Wade advised drivers to use Gerda Marsh Estate Road, which runs past Savers Store and the V.I. Agriculture Department, as an alternative route to reach homes on Bordeaux Road.
Mud also ran onto portions of Route 107 at Calabash Boom and Chicago Hill. "I call these the flash points. Every time it rains, the mud flows," Wade said. He said rocks tumbled down the hillsides onto Centerline Road between King Hill Road and Coral Bay — again a common occurrence when there is heavy rain.
Kathy Demar, who owns Vacation Homes, said she had to move one set of guests out of a North Shore villa because it had no power. "No power means no water, and people can't deal with that," she said.
V.I. National Park Supt. John King said the storm caused a few trees to lose limbs. The worst problem was along the Reef Bay Trail, he said, but a contractor was on the job Thursday morning clearing the popular hiking trail.
On St. Thomas, Wireless World customers experienced a few problems Thursday. According to a company spokesman, lightening strikes at the top of Crown Mountain — which had not been visible because of the dense cloud cover Wednesday — caused some equipment failure, but it was quickly repaired.
Boulders that had tumbled down hillsides remained on roads around the island, one near a set of trash bins on the North Side.
From both St.

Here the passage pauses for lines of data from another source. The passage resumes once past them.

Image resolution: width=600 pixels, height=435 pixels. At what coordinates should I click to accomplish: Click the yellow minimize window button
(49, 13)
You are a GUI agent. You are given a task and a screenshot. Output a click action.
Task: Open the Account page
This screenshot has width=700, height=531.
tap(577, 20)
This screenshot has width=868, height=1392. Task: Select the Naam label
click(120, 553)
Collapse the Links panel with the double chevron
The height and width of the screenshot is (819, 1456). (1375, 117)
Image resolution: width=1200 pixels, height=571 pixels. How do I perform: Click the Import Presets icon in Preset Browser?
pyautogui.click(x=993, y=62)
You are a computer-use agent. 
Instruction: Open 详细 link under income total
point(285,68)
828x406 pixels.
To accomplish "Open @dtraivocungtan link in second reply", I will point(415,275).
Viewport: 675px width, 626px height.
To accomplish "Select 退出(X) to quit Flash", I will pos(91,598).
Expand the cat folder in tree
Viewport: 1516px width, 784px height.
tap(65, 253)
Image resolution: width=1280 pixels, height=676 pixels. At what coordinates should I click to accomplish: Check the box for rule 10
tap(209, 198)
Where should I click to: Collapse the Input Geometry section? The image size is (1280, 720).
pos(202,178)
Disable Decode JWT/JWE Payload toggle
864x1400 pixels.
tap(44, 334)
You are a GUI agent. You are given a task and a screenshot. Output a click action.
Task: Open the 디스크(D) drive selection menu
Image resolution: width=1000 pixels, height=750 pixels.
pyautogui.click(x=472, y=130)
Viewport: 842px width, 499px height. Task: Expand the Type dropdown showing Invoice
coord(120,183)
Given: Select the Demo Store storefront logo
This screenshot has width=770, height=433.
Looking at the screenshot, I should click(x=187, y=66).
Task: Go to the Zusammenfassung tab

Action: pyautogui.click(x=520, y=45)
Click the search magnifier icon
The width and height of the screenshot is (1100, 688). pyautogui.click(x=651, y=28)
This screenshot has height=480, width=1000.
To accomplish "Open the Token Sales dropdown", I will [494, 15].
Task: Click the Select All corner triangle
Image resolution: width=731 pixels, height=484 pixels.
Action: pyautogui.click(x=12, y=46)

John and St. Thomas came reports of one of the common unpleasant aftermaths of a rainstorm: invasions of winged termites.
At 11 a.m. Thursday, what little was left of Dean was 85 miles northeast of Grand Turk in the Turks and Caicos Islands. Reports from an Air Force Reserve hurricane hunter aircraft indicated that Dean no longer had a closed wind circulation and that sustained winds had dwindled to 35 mph.
The Virgin Islands forecast calls for partly sunny but hazy skies Friday with a 20 percent chance of showers. Friday night is expected to be cloudy, Saturday partly sunny, Saturday night partly cloudy, and Sunday variably cloudy. Scattered showers are forecast through the weekend. According to the marine forecast, another tropical wave is projected to move north-northwest into the Eastern Caribbean Sunday night and could pass across the local area Monday or Monday night.